Work instructions — Your reply should repeat all records verbatim and contain no images.

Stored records
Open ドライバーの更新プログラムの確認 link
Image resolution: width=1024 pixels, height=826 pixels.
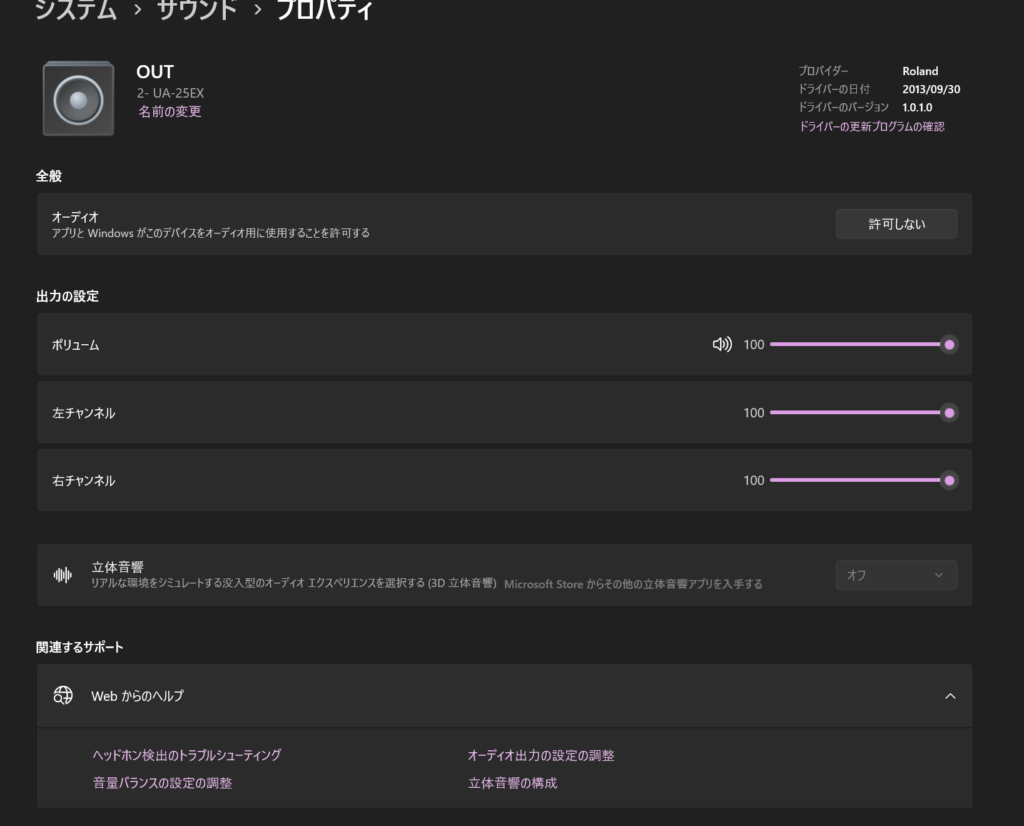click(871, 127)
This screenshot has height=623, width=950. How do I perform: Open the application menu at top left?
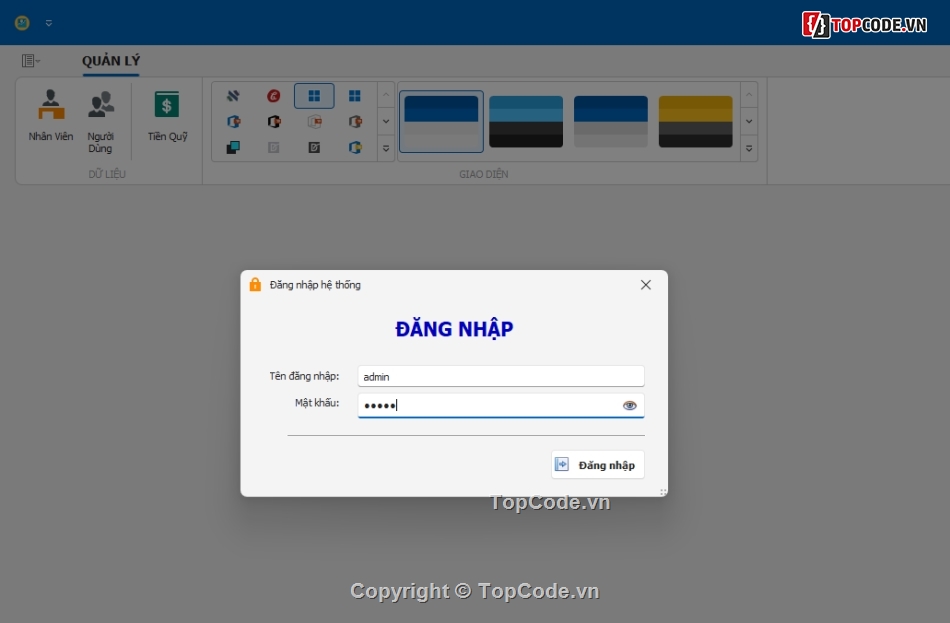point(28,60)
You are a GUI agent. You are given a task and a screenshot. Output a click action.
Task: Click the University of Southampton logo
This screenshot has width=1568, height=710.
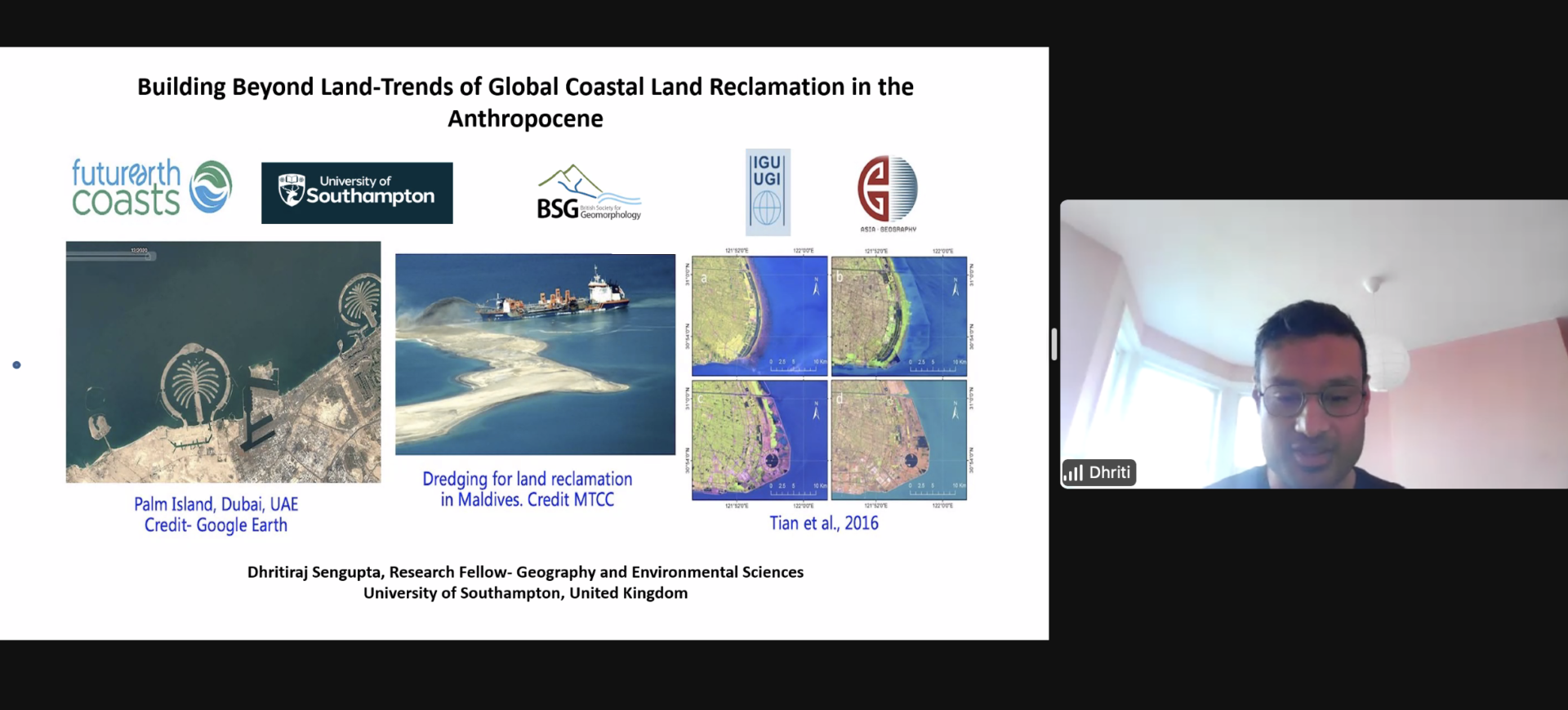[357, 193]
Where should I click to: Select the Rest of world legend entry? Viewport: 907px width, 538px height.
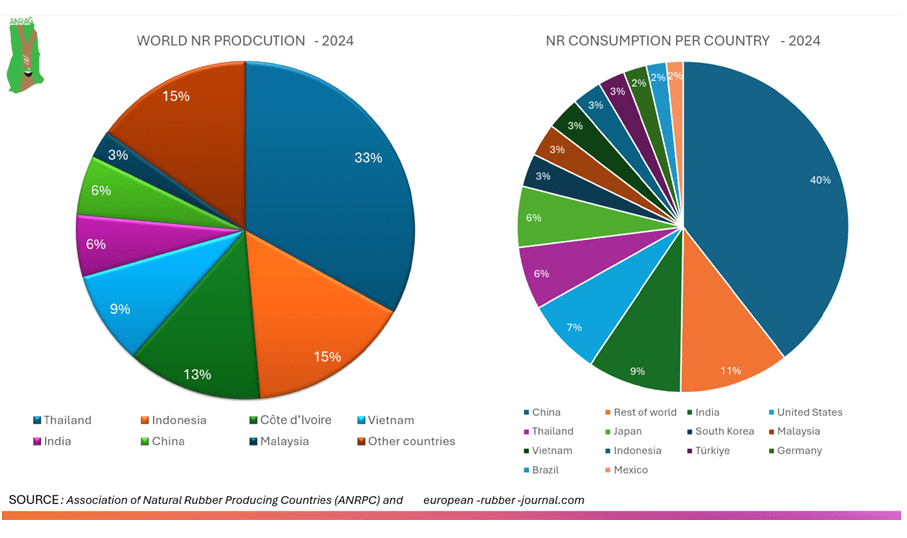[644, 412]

Response to this exercise —
Open ドライバーの更新プログラムの確認 link
Image resolution: width=1024 pixels, height=826 pixels.
click(871, 127)
This screenshot has height=623, width=950. How do I perform: Open the application menu at top left?
point(28,60)
You are a GUI agent. You are given a task and a screenshot. Output a click action.
Task: Click the University of Southampton logo
This screenshot has width=1568, height=710.
[357, 193]
Where should I click to: Select the Rest of world legend entry? Viewport: 907px width, 538px height.
[644, 412]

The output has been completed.